Agriculture & Water

Agriculture is considered a significant contributor to the Egyptian economy with total 20 percent of Agricultural commodity exports, although its contribution to GDP has decreased remarkably in the last 15 years. In 1998, 40 percent of the Egyptian labor force was employed in the agriculture field.

Cotton is the largest agricultural export commodity in Egypt for many years. The ratio of cultivated land with cotton has declined notably over the last 40 years, from 924,000 hectares in 1962 to 227,000 hectares in 2000.

The government started to raise the cotton purchase price above the international prices in an attempt to reverse this trend. This was simultaneously coupled with a trend to import a Lower-material cotton to export the better-quality cotton, which resulted in the full liberalization of the cotton trade since 1998.
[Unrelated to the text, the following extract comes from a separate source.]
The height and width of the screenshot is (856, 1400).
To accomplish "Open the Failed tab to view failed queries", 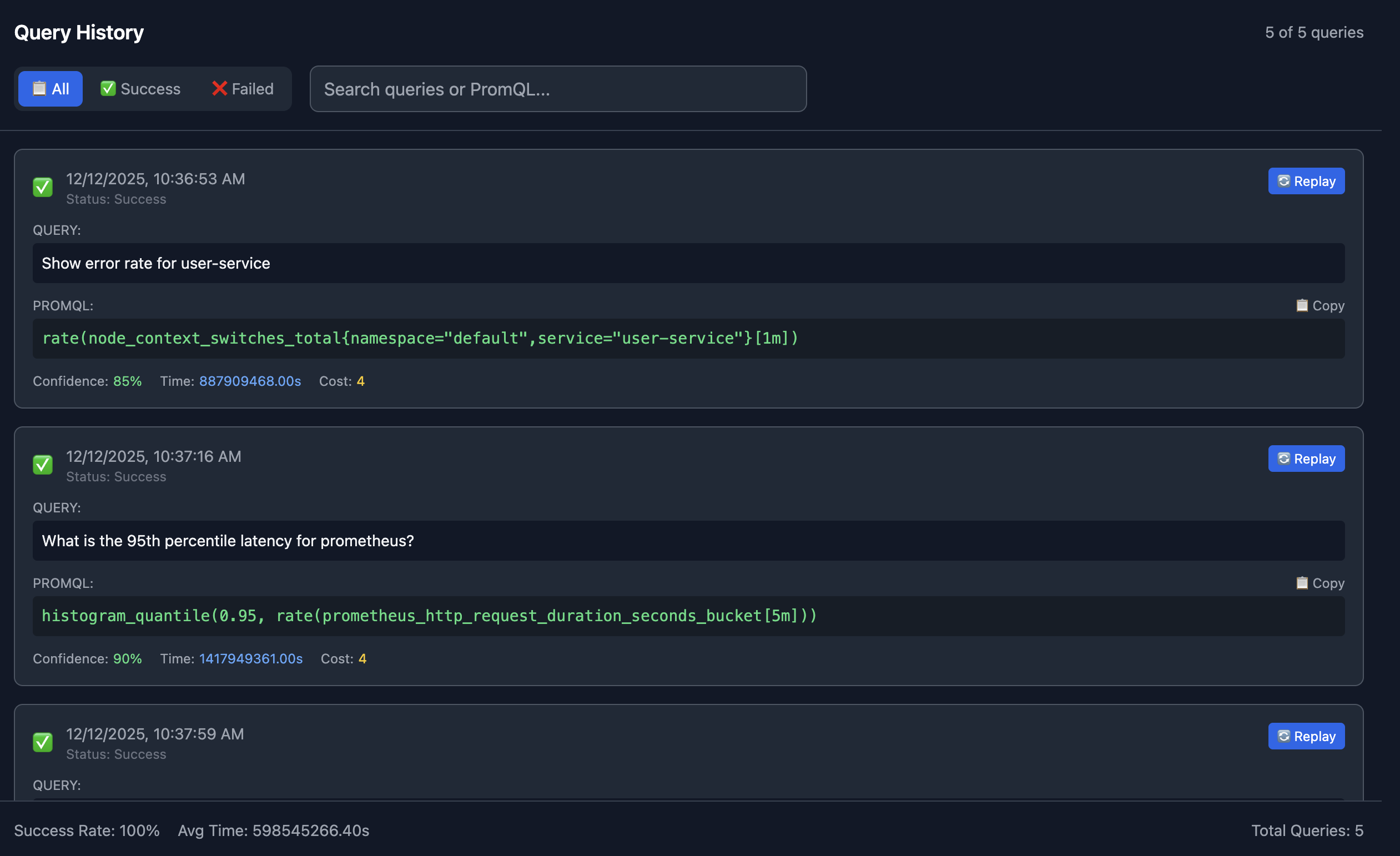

The harvest of wheat and rice have grown dramatically since the 1990s when the government left all subsidies for fertilizers, seeds, and pesticides, which resulted in self-sufficiency in the production of several agricultural commodities. Nowadays, 95 percent of the wheat and rice harvests are used to fulfill the domestic usage. However, despite the increased production, Egypt still import large amounts of food and agricultural products. The Import ratio of wheat has been risen by 8 percent in 1996 and has accounted for more than a quarter of total imports percentage.

The agricultural sector in Egypt remains one of the most productive sectors in the world, despite the irregular and insufficient water supplies and the small area of arable land.